Tešedíkovo (Pered) is a village and municipality in Šaľa District, in the Nitra Region of south-west Slovakia.

==History==
In historical records the village was first mentioned in 1237. After the Austro-Hungarian army disintegrated in November 1918, Czechoslovak troops occupied the area, later acknowledged internationally by the Treaty of Trianon. Between 1938 and 1945 Tešedíkovo once more became part of Miklós Horthy's Hungary through the First Vienna Award. From 1945 until the Velvet Divorce, it was part of Czechoslovakia. Since then it has been part of Slovakia.

== Population ==

It has a population of  people (31 December ).

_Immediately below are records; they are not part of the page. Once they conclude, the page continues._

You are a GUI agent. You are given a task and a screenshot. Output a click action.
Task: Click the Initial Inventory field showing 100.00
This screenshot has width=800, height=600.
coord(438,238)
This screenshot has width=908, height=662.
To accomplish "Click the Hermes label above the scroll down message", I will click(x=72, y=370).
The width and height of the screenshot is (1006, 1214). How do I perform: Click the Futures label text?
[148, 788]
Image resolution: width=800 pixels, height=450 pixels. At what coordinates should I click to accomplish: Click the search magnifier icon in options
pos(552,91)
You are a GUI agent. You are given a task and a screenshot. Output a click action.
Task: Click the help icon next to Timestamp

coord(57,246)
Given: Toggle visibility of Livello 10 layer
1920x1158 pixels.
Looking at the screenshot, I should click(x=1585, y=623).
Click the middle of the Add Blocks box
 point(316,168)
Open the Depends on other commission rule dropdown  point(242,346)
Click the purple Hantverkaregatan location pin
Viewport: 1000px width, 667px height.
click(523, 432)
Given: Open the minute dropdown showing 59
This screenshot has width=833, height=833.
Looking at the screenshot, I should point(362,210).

Population statistic (10 years)
| Year | 1995 | 2005 | 2015 | 2025 |
|---|---|---|---|---|
| Count | 3751 | 3692 | 3738 | 3609 |
| Difference |  | −1.57% | +1.24% | −3.45% |

Population statistic
| Year | 2024 | 2025 |
|---|---|---|
| Count | 3621 | 3609 |
| Difference |  | −0.33% |

=== Ethnicity ===

Census 2021 (1+ %)
| Ethnicity | Number | Fraction |
| Hungarian | 2712 | 72.92% |
| Slovak | 974 | 26.18% |
| Not found out | 222 | 5.96% |
| Total | 3719 |

=== Religion ===

Census 2021 (1+ %)
| Religion | Number | Fraction |
| Roman Catholic Church | 2782 | 74.81% |
| None | 465 | 12.5% |
| Not found out | 192 | 5.16% |
| Evangelical Church | 163 | 4.38% |
| Calvinist Church | 60 | 1.61% |
| Total | 3719 |

==Facilities==
The village has a pharmacy, a public library a gym and a football pitch. It also has a cinema.